EXERCISE DIRECTIONS: Below are some lines of data. Return all of them as they are.

[THE DATA — start]

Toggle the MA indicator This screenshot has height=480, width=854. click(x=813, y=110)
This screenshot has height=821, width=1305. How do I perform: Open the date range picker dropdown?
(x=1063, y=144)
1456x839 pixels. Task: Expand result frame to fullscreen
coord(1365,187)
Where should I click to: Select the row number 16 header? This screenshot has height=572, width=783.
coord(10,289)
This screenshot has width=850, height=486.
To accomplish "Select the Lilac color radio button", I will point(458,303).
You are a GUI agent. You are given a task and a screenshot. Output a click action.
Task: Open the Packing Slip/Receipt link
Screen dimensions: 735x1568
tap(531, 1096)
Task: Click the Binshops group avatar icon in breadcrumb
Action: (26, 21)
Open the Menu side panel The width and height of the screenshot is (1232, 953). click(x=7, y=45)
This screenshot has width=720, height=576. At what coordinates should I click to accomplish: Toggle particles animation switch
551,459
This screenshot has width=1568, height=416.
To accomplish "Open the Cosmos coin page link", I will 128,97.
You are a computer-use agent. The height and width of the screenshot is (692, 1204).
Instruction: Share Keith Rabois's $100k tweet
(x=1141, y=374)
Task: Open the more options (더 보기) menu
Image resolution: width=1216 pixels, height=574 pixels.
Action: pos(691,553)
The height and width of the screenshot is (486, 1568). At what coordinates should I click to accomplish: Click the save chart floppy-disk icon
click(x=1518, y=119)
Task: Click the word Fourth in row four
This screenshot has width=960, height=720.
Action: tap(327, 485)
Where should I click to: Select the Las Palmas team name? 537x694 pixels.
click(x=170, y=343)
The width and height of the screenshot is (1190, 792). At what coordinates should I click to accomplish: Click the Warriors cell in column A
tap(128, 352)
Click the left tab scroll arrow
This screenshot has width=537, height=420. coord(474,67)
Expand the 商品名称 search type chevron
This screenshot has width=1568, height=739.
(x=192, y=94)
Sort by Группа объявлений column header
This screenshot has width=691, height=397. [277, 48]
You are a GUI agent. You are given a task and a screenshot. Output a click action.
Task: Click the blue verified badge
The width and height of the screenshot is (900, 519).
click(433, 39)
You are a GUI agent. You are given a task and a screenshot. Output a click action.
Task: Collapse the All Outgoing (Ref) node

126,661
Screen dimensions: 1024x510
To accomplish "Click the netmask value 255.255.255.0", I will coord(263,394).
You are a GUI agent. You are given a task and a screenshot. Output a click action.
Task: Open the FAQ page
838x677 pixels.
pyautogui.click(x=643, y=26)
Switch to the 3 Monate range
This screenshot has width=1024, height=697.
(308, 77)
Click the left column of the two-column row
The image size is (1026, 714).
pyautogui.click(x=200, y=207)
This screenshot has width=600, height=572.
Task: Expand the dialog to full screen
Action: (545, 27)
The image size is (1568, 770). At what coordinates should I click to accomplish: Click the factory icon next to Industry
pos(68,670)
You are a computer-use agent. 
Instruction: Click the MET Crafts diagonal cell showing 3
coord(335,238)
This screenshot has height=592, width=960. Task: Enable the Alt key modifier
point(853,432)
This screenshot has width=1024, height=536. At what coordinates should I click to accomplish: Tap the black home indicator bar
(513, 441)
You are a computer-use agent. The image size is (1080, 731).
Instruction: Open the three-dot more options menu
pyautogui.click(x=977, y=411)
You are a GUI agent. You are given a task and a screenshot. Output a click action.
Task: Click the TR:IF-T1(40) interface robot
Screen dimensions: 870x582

[THE DATA — finish]

SOLUTION:
Toggle the MA indicator This screenshot has height=480, width=854. click(x=813, y=110)
This screenshot has height=821, width=1305. How do I perform: Open the date range picker dropdown?
(x=1063, y=144)
1456x839 pixels. Task: Expand result frame to fullscreen
coord(1365,187)
Where should I click to: Select the row number 16 header? This screenshot has height=572, width=783.
coord(10,289)
This screenshot has width=850, height=486.
To accomplish "Select the Lilac color radio button", I will point(458,303).
You are a GUI agent. You are given a task and a screenshot. Output a click action.
Task: Open the Packing Slip/Receipt link
Screen dimensions: 735x1568
tap(531, 1096)
Task: Click the Binshops group avatar icon in breadcrumb
Action: (26, 21)
Open the Menu side panel The width and height of the screenshot is (1232, 953). click(x=7, y=45)
This screenshot has width=720, height=576. At what coordinates should I click to accomplish: Toggle particles animation switch
551,459
This screenshot has width=1568, height=416.
To accomplish "Open the Cosmos coin page link", I will 128,97.
You are a computer-use agent. The height and width of the screenshot is (692, 1204).
Instruction: Share Keith Rabois's $100k tweet
(x=1141, y=374)
Task: Open the more options (더 보기) menu
Image resolution: width=1216 pixels, height=574 pixels.
Action: pos(691,553)
The height and width of the screenshot is (486, 1568). At what coordinates should I click to accomplish: Click the save chart floppy-disk icon
click(x=1518, y=119)
Task: Click the word Fourth in row four
This screenshot has width=960, height=720.
Action: tap(327, 485)
Where should I click to: Select the Las Palmas team name? 537x694 pixels.
click(x=170, y=343)
The width and height of the screenshot is (1190, 792). At what coordinates should I click to accomplish: Click the Warriors cell in column A
tap(128, 352)
Click the left tab scroll arrow
This screenshot has width=537, height=420. coord(474,67)
Expand the 商品名称 search type chevron
This screenshot has width=1568, height=739.
(x=192, y=94)
Sort by Группа объявлений column header
This screenshot has width=691, height=397. [277, 48]
You are a GUI agent. You are given a task and a screenshot. Output a click action.
Task: Click the blue verified badge
The width and height of the screenshot is (900, 519).
click(433, 39)
You are a GUI agent. You are given a task and a screenshot. Output a click action.
Task: Collapse the All Outgoing (Ref) node

126,661
Screen dimensions: 1024x510
To accomplish "Click the netmask value 255.255.255.0", I will coord(263,394).
You are a GUI agent. You are given a task and a screenshot. Output a click action.
Task: Open the FAQ page
838x677 pixels.
pyautogui.click(x=643, y=26)
Switch to the 3 Monate range
This screenshot has width=1024, height=697.
(308, 77)
Click the left column of the two-column row
The image size is (1026, 714).
pyautogui.click(x=200, y=207)
This screenshot has width=600, height=572.
Task: Expand the dialog to full screen
Action: (545, 27)
The image size is (1568, 770). At what coordinates should I click to accomplish: Click the factory icon next to Industry
pos(68,670)
You are a computer-use agent. 
Instruction: Click the MET Crafts diagonal cell showing 3
coord(335,238)
This screenshot has height=592, width=960. Task: Enable the Alt key modifier
point(853,432)
This screenshot has width=1024, height=536. At what coordinates should I click to accomplish: Tap the black home indicator bar
(513, 441)
You are a computer-use agent. The image size is (1080, 731).
Instruction: Open the three-dot more options menu
pyautogui.click(x=977, y=411)
You are a GUI agent. You are given a task and a screenshot. Output a click action.
Task: Click the TR:IF-T1(40) interface robot
Screen dimensions: 870x582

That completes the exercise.